Alright, endomorphs! As promised, here is your how to get skinny legs – endomorph workout and nutrition guidelines.
Your body type makes it a little more challenging for you to achieve lean and toned legs, but it is not impossible. It will just take longer and require more hard work and dedication!
Of course, they won’t be stick thin like a model, but you can definitely get them lean.
Your body type can have great strength and endurance, and you have a huge potential to transform your body – actually much more than the other body types!
All you need to do is follow a nutrition and exercise plan suited to YOUR body type to lose weight and get lean (but not muscular).
How to Get Skinny Legs – Endomorph Nutrition Guideline
The most important thing is not to eat too many (or too little) calories. You should be in a slight calorie deficit, but not too much as you will be working out intensely and need to fuel your body for your workouts.
To work out how many calories you should be eating, read my blog post here.
What you should be eating
Protein and fats will be your new best friends! Make sure you’re eating a diet that is high in protein and healthy fat.
Good sources of protein include lean meat (especially turkey, chicken, and fish), eggs, protein powder, yoghurt and soybeans. Good sources of healthy fats include salmon, avocado, nuts, seeds, nut butter, olive and coconut oil.
Unfortunately, carbs are not your friend. Your body type cannot get away with a high carb diet or too many naughty treats so you must have discipline.
You still need to eat carbs as they are absolutely essential for your body to function. But make sure you’re sticking to a low carb diet and are avoiding processed foods as much as possible.
Good sources of carbs include fruit, green vegetables, sweet potato, white potato, wholemeal bread, brown rice, and oats. But try to make sure your main carb source is vegetables.
The timing of your carb intake is also very important. Ensure that you focus on eating carbs first thing in the morning or within one-hour post workout.
Post workout, your body needs carbs to replenish your body, NOT store fat. This is the absolute best time to consume carbs, whether it be morning or night.
Research has also shown that glucose tolerance is highest in the morning so your body is best able to deal with carbs in the morning.
Because your body does better on a lower carbohydrate diet, I would suggest the following macronutrient breakdown:
- 20-25% carbohydrates
- 45-50% fats
- 30% protein
This is quite low in carbohydrates so it is important to make sure that you are eating carbohydrate foods that are high in fiber such as fruit and vegetables.

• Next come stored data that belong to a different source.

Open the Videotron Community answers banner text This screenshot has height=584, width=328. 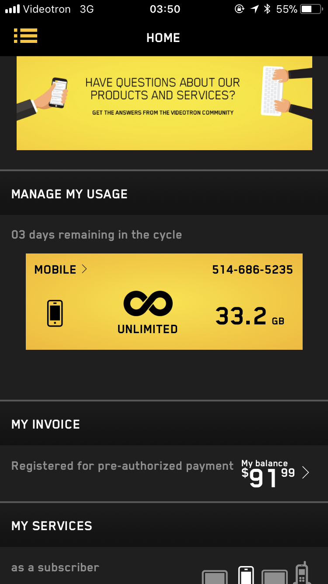click(x=163, y=95)
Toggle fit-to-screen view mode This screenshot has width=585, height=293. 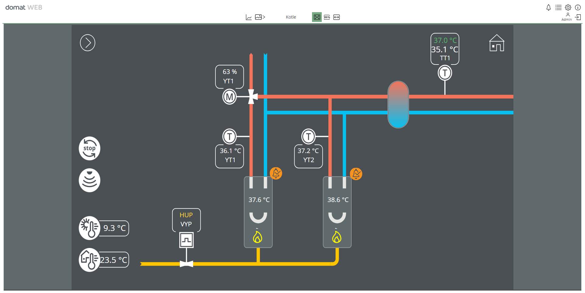click(317, 17)
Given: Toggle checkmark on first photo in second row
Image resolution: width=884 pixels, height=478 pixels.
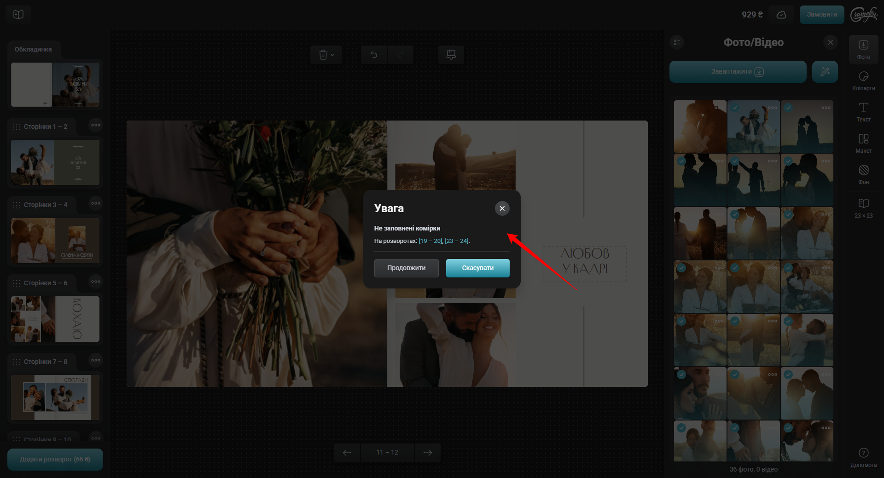Looking at the screenshot, I should click(681, 161).
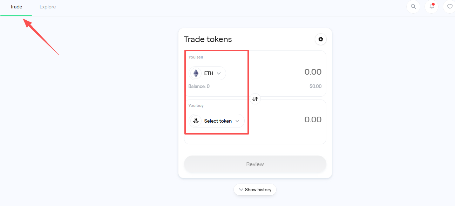The height and width of the screenshot is (206, 455).
Task: Expand Show history section
Action: [255, 190]
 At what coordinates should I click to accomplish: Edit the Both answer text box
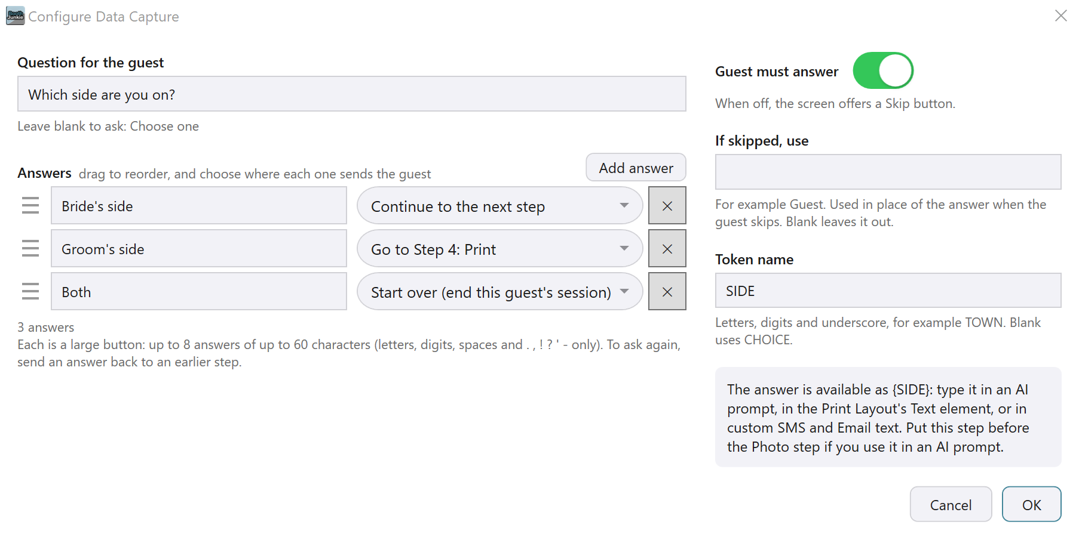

The daily fiber requirements are 15g fiber per 1000 calories. So if for example, you eat 1500 calories per day, you should be eating a minimum of 22.5g fiber.
Fiber makes a HUGE difference to how full you feel (and of course your bowel movements) so it should be factored in!
How to Get Skinny Legs – Endomorph Workout Guideline
Your number one goal should be fat loss, but without gaining too much muscle.
For optimum results you should be doing the following:
- Resistance training 3 times per week. Keep your resistance sessions low weight (or body type only) and high rep. Here is an example of a full body lighter resistance training session that you can do.
- At least 20 minutes of power walking after every resistance training session (to burn more fat)
- 2-3 days of high-intensity cardio only (preferably running)
- Power walking at least 5 days per week (for at least 45 minutes each)
- One rest (or active recovery) day
Your goal should not be to lift as heavy as you can as you can bulk easily.
Lighter resistance training sessions using resistance bands and light weights can work just as well. For some more ideas, check out my free Skinny Legs eBook workouts.
Walking is great for your body type as it:
- Helps reduce fat on your legs
- Burns calories (more than you think!)
- Won’t bulk you up
Try to do as much power walking as you can. As I mentioned above, try to do it 5 times per week for at least 45 minutes.
Also, I’ve written a very detailed blog post on why should most definitely incorporate walking into your workout routine if you want to slim down your legs.
You should also have at least 2-3 days of cardio only. Running at a steady pace and on a flat surface will work best for your body type and will help you achieve fat loss on your lower body and get those desired skinny legs.
Some endomorph women (especially if you are shorter) can get bigger legs from running because running actually builds muscle.
If you know this is the case for you or if you are shorter, it might be best to avoid running and stick to power walking instead.
You should have at least one rest day. Rest is very important to help your body recover and prevent injury. If this program is too much, start out with a less intense program and work your way up.
Don’t get discouraged if you don’t see immediate results. It will take you longer to see a difference, but you just need to persist!
Your legs will probably be the last place that you see any weight loss (this is normal for most females) so if you’re seeing fat loss in your upper body and stomach, then keep going!
You’re on the right track to getting rid of that stubborn fat on your legs. Everyone is different, but it may take up to 8 weeks to see any noticeable difference.
So, my lovelies, there you have it – how to get skinny legs – endomorph edition. Try it out and let me know did you like it!